In this location, our train broke down, so I rode with two Swedish girls to Barcelona on a bus replacement. We got in VERY late, and so I went with them to their hostel where – fortunately – there was another bed available in one of the men's rooms.
The next morning, I bade them goodbye and traveled, through Madrid, to Cordoba on a fast train; sadly, I didn't have time to stop or sightsee in Barcelona, though my hostel there was amazing. I will post a picture, blurry as it is.

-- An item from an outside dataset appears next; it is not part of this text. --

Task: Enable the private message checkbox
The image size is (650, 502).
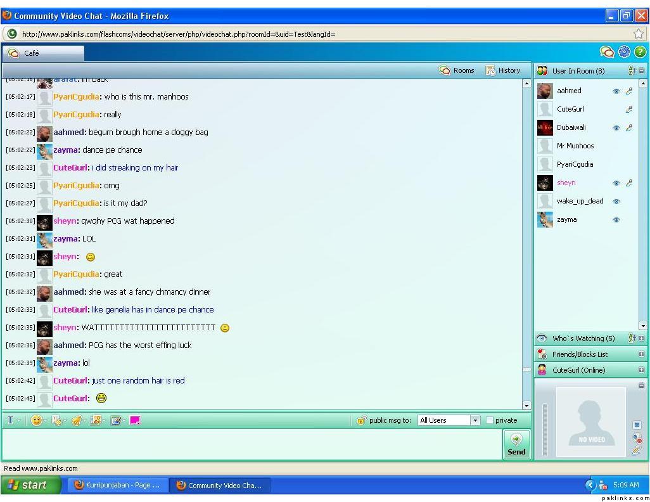Action: tap(490, 420)
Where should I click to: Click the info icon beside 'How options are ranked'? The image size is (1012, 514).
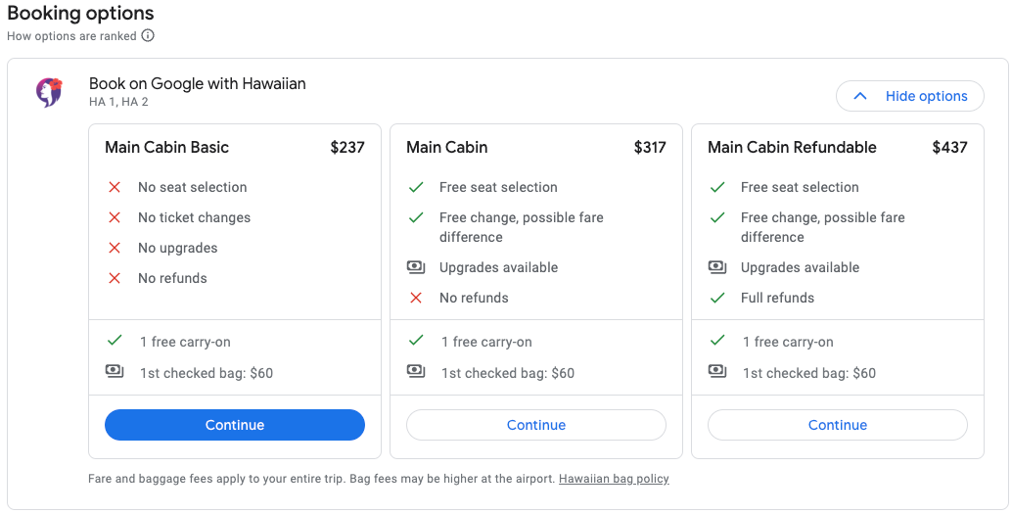tap(148, 36)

Cordoba was amazing, and I had a blast there. My hostel, Senses and Colors, had a great atmosphere and was right in the heart of La Juderia, the old Jewish quarter; a few of the buildings dated back to the time was Cordoba was the capital of the Western Mediterranean. One of the restaurants nearby was actually housed in the ruins of the Muslim baths from Al-Andalus that I wanted to research. I visited every Muslim site I could find in preparation for writing one of my novels: the Tower Museum of Al-Andalus, the Caliphate baths (both the restored, museum ones and the ones converted to other uses), the ruins of Medina Al-Zahara (the governmental/administrative city built as palace community for the Caliph during the height, and then decline, of the Caliphate. It only lasted 70 years or so, or about 30 years after it was built). Also, I went to The Mezquita de Cordoba, which should rank as one of the architectural wonders of the world. Imagine a forest of columns, in perfect rows on both the horizontal and diagonal axes, in different colors, leading up into arches of alternating white and black or red marble, under a high ceiling with latticed skylights. I couldn't take a picture to do it justice. It was incredible.

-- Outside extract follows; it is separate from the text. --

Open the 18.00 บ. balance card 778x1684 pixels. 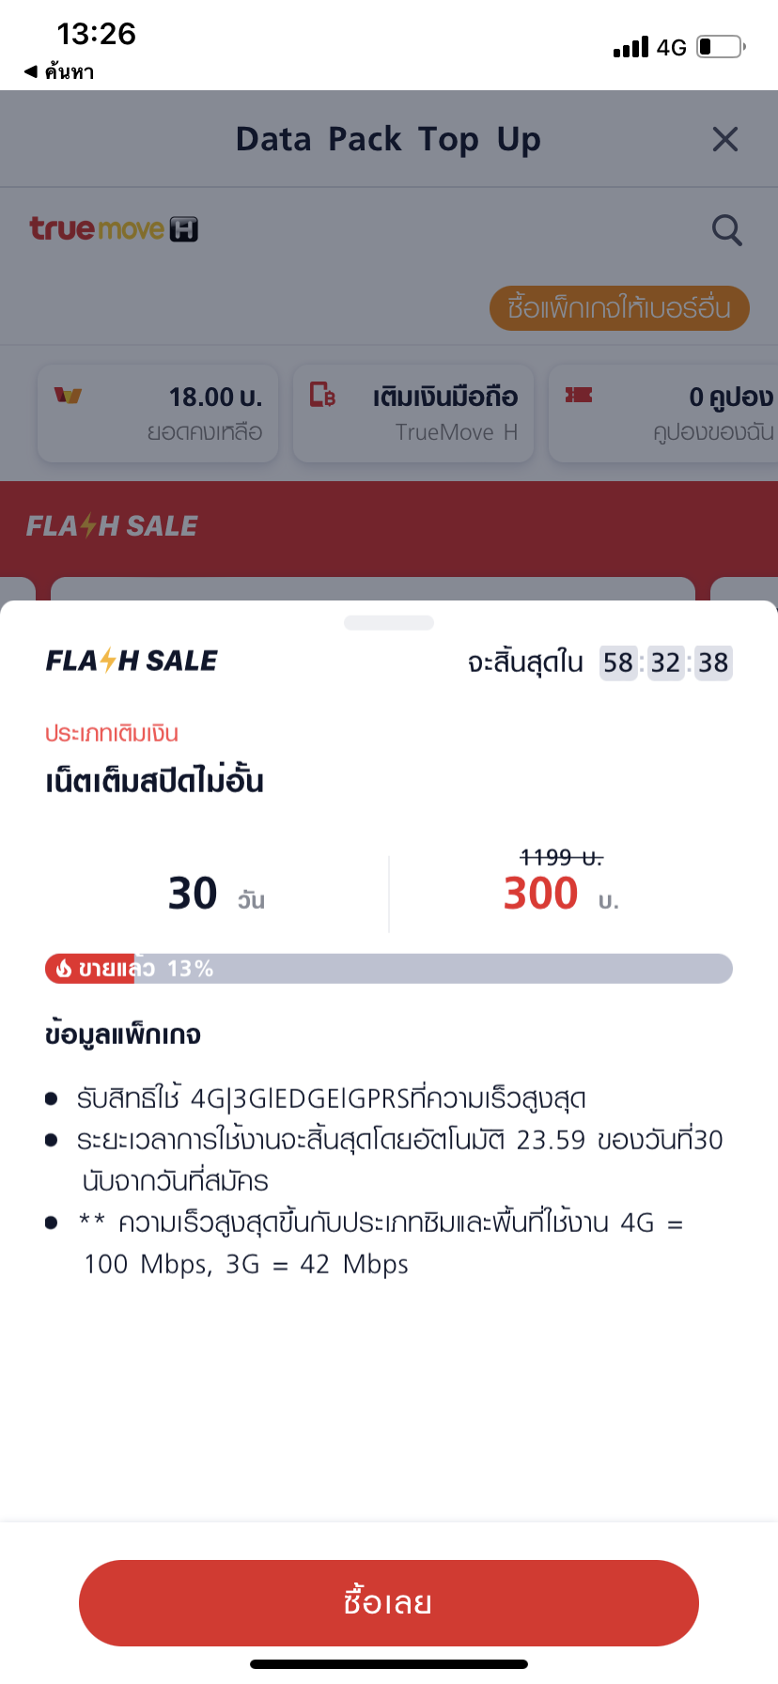[158, 413]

The Tower and Medina al Zahara were probably the most useful for my research; the Tower was a testament to the advances, tolerance, and philosophy of the Islamic Renaissance as centered in and led by the city of Cordoba. I don't doubt that a lot of what I heard was historical propaganda, and that many of the messages from ancient Islamic philosophers had been adapted for a modern, Western, primarily Christian audience. Still, as long as the information presented wasn't an outright lie (and I sincerely doubt that) both the doctrinal and technological advances documented there were very impressive.
The Muslim sites were loaded with story hooks – huge sewers under amphitheatres, a succession of leaders murdered by slaves, and an empire that rose on the back of an orphan washed ashore and then fell in two generations under his great-grandsons deserve more literary attention than that which Cordoba has as yet been given. I made more friends in Cordoba, too, including a Thai student studying Spanish in Seville, and a Cuban gentleman with whom I discussed Kierkegaard, Stoicism, Hedonism, and becoming agnostic in a Calvinist paradigm.
More on Spain and the transition to England tomorrow. Also, a justification for not putting anything about education in this post. This post may be edited as well, probably to add pictures.